======== Supplied records ========

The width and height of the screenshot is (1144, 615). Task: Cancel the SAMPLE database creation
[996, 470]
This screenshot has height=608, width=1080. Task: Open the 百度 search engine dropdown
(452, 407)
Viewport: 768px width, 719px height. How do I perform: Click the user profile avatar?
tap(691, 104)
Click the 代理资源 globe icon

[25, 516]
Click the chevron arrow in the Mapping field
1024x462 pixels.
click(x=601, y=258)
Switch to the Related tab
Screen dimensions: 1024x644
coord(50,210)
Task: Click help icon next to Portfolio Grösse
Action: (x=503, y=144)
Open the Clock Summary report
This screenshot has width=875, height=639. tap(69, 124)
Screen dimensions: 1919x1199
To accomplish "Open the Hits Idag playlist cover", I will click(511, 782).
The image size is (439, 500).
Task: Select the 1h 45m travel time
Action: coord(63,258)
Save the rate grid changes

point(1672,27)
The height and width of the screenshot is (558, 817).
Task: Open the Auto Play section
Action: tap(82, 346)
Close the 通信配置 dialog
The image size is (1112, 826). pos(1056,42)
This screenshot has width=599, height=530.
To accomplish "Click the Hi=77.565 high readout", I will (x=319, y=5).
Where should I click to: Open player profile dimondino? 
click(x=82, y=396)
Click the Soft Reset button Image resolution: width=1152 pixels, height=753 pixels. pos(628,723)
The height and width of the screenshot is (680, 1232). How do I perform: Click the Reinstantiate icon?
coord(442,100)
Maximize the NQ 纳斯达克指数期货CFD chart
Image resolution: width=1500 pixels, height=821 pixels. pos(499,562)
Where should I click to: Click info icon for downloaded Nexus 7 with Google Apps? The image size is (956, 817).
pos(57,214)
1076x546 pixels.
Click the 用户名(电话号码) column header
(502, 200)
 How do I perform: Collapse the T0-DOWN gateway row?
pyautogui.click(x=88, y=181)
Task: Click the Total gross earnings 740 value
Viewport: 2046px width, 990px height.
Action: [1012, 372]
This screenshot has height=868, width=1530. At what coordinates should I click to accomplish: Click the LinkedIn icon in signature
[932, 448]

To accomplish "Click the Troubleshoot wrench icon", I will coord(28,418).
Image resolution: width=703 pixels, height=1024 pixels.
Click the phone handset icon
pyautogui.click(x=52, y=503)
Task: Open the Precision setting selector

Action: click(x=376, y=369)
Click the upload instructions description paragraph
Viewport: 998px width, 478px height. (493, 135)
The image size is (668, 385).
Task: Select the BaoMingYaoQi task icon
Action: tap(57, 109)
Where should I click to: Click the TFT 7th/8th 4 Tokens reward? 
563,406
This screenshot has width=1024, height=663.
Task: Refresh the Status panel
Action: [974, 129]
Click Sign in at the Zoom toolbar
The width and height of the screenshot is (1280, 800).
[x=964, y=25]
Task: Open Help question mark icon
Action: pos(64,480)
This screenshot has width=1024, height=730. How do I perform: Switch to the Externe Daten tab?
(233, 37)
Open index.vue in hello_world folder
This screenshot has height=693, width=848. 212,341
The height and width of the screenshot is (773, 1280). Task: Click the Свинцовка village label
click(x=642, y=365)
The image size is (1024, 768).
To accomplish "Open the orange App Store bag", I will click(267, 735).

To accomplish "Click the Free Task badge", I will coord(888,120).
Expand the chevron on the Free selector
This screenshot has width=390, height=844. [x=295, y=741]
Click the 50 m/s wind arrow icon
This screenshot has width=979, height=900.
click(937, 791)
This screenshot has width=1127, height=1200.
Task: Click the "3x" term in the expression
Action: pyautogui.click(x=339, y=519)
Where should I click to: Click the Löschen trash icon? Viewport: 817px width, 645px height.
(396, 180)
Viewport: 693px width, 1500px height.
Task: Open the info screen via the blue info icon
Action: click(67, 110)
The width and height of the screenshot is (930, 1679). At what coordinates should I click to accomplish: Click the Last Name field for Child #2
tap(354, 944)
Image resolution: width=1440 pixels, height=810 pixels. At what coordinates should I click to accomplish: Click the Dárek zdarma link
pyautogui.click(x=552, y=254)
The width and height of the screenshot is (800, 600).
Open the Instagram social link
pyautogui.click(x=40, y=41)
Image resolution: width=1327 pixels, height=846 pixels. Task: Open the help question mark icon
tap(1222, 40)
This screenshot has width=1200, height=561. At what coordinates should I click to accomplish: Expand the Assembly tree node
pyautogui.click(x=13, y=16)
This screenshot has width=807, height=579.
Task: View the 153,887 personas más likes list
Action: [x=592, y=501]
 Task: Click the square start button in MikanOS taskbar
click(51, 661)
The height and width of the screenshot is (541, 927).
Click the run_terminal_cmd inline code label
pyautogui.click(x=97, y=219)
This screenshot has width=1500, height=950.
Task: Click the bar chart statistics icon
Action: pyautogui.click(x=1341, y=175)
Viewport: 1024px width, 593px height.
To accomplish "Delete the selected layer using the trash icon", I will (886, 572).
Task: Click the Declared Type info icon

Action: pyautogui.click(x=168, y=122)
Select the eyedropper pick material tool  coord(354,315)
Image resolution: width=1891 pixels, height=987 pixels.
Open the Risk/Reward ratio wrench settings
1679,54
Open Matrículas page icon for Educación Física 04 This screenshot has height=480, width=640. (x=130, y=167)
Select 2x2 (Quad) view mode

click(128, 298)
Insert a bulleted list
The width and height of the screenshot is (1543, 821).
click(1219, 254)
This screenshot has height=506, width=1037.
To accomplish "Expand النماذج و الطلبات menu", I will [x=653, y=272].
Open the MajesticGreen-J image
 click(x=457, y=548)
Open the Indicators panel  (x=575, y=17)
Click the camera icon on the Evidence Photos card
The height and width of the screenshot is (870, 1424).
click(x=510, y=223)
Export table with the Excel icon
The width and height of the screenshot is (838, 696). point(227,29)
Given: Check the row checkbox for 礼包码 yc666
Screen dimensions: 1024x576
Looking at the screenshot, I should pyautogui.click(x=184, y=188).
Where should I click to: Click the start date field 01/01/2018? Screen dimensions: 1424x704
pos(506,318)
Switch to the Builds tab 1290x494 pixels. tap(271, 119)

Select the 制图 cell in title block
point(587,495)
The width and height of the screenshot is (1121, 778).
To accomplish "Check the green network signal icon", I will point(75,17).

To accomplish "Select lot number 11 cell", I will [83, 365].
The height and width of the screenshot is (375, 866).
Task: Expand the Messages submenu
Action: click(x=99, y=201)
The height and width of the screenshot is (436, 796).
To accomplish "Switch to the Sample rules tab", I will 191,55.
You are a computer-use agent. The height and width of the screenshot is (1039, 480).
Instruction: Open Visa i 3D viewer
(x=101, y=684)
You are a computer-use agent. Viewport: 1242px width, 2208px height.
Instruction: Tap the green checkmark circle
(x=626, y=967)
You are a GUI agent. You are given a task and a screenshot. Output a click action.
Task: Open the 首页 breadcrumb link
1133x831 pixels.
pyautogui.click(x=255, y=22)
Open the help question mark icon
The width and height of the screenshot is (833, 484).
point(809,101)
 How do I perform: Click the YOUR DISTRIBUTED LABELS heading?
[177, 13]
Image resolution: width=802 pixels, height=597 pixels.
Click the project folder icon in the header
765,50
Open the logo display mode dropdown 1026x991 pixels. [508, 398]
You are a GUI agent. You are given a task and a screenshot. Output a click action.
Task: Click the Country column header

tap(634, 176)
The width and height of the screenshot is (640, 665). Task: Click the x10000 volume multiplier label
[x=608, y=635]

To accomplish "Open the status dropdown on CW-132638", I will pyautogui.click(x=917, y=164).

========

Find "Where should I click to: Click info" in the entries above and copy that whole line exactly, then each line after it through the line that contains "Task: Click the Total".

**Expected answer**:
Where should I click to: Click info icon for downloaded Nexus 7 with Google Apps? The image size is (956, 817).
pos(57,214)
1076x546 pixels.
Click the 用户名(电话号码) column header
(502, 200)
 How do I perform: Collapse the T0-DOWN gateway row?
pyautogui.click(x=88, y=181)
Task: Click the Total gross earnings 740 value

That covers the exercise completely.